Marie ne sait plus comment regarder les gars et les filles. Et finalement, elle a décidé de ne plus voir personne, s’enfermant dans sa chambre en prétextant un trop plein de travaux scolaires. Dépassée par ce qui lui arrive, elle ne sait que faire. Le hasard qui lui a fait découvrir que des services d’aide existaient pour les adolescentes comme elle lui apparaît inespéré... Elle qui était certaine d’être la seule à vivre ces émois !

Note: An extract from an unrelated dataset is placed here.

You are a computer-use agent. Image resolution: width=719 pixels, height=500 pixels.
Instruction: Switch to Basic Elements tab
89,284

Les adolescents et adolescentes apprennent à s’adapter à leur orientation homosexuelle par étapes. Pour y arriver, ils doivent d’abord s’accepter en tant que gais ou lesbiennes par la destruction des mythes véhiculés par la société. Ensuite, ils doivent établir des relations amicales significatives avec des pairs, gais et lesbiennes entre autres, et éventuellement des relations amoureuses. Cette recherche relationnelle est importante pour acquérir une bonne estime de soi. Enfin, ils doivent apprendre à interagir avec leur milieu de vie, leur famille, leur milieu scolaire ou de travail et leur entourage. Chemin faisant, il faut aider les jeunes à comprendre qu’ils ont intégré l’homophobie manifestée par la société (voir la figure 1). En raison de cette homophobie intériorisée, ils adoptent fréquemment de mauvaises attitudes face à leur sexualité. Il s’agit donc de les conduire d’une phase de négation ou de rejet de leur homosexualité à une phase d’analyse critique de l’attitude de la société.

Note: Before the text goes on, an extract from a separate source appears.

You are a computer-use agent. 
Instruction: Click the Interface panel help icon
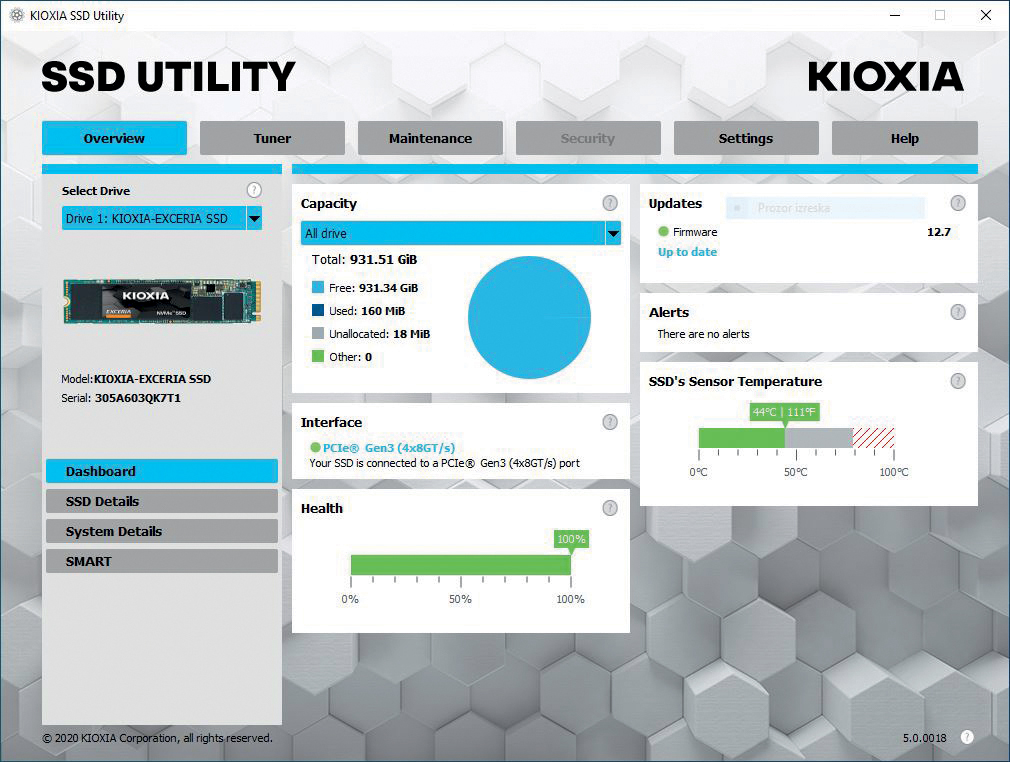(x=610, y=422)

Le rôle des personnes-ressources adultes auprès des adolescents et des adolescentes est plus important qu’on peut le croire. Pour la majorité des gais et lesbiennes, la divulgation de leur orientation sexuelle est un moment crucial de leur vie ; aider les jeunes à révéler et à vivre pleinement leur orientation a donc des répercussions majeures. Souvent, des jeunes filles et des jeunes garçons homosexuels constatent que le soutien professionnel positif reçu lors de la divulgation de leur homosexualité a joué un rôle important dans leur acceptation de cette orientation et dans l’amélioration de leur estime de soi. Des études démontrent que le fait de ne pas révéler son orientation sexuelle peut être relié à une gamme de problèmes personnels et sociaux, dont la gêne, l’isolement et un sentiment d’incompétence devant l’existence. Par contre, la divulgation et l’affirmation de son orientation homosexuelle sont clairement reliées à un bien-être psychologique. La documentation sur la prévention du VIH établit par ailleurs une relation étroite entre ce bien-être psychologique et la capacité d’adopter des pratiques sexuelles sécuritaires. On est certes plus enclin à se protéger si l’on s’aime soi-même.


[Figure 1]

L’homophobie intériorisée

1. Négation :

Je suis attirée par - ou en amour avec - quelqu’un du même sexe.
Les personnes qui aiment les gens du même sexe sont malades et dépravées.
Je ne suis ni malade ni dépravé-e.
Donc, je ne suis pas une personne homosexuelle.

2. Intériorisation de l’oppression :

J’aime un autre homme ou une autre femme.
Les personnes homosexuelles sont malades et dépravées.
Je suis toujours en amour avec cette personne.
Donc, je suis malade et dépravé-e.

3. Différence entre soi et les autres :

Je sais que je suis homosexuel ou homosexuelle.
On dit que les personnes homosexuelles sont malades et dépravées.
Je sais que je ne suis ni malade ni dépravé-e.
Donc, je ne suis pas comme les autres personnes homosexuelles.

4. Analyse critique de l’attitude de la société :

J’aime un autre homme ou une autre femme.
On dit que les personnes homosexuelles sont malades et dépravées.
Je m’aime, et je ne suis ni malade ni dépravé-e.
D’autres personnes homosexuelles que je connais ne sont pas dépravées.
Donc, la société a tort et perpétue des mythes.

Travailler auprès des adolescents gais et lesbiennes afin de les aider suppose qu’on s’adresse à eux en utilisant un message axé sur l’affirmation de soi et l’acceptation de leur propre orientation sexuelle. Au préalable, il faut tenter d’atténuer les messages négatifs et les problèmes causés à ces jeunes par les milieux où ils évoluent, soit la famille, l’école, l’église, etc. Faire contrepoids à l’homophobie qui les entoure n’est pas aisé, mais toute intervention qui omet ces étapes préliminaires n’atteindra pas son objectif final.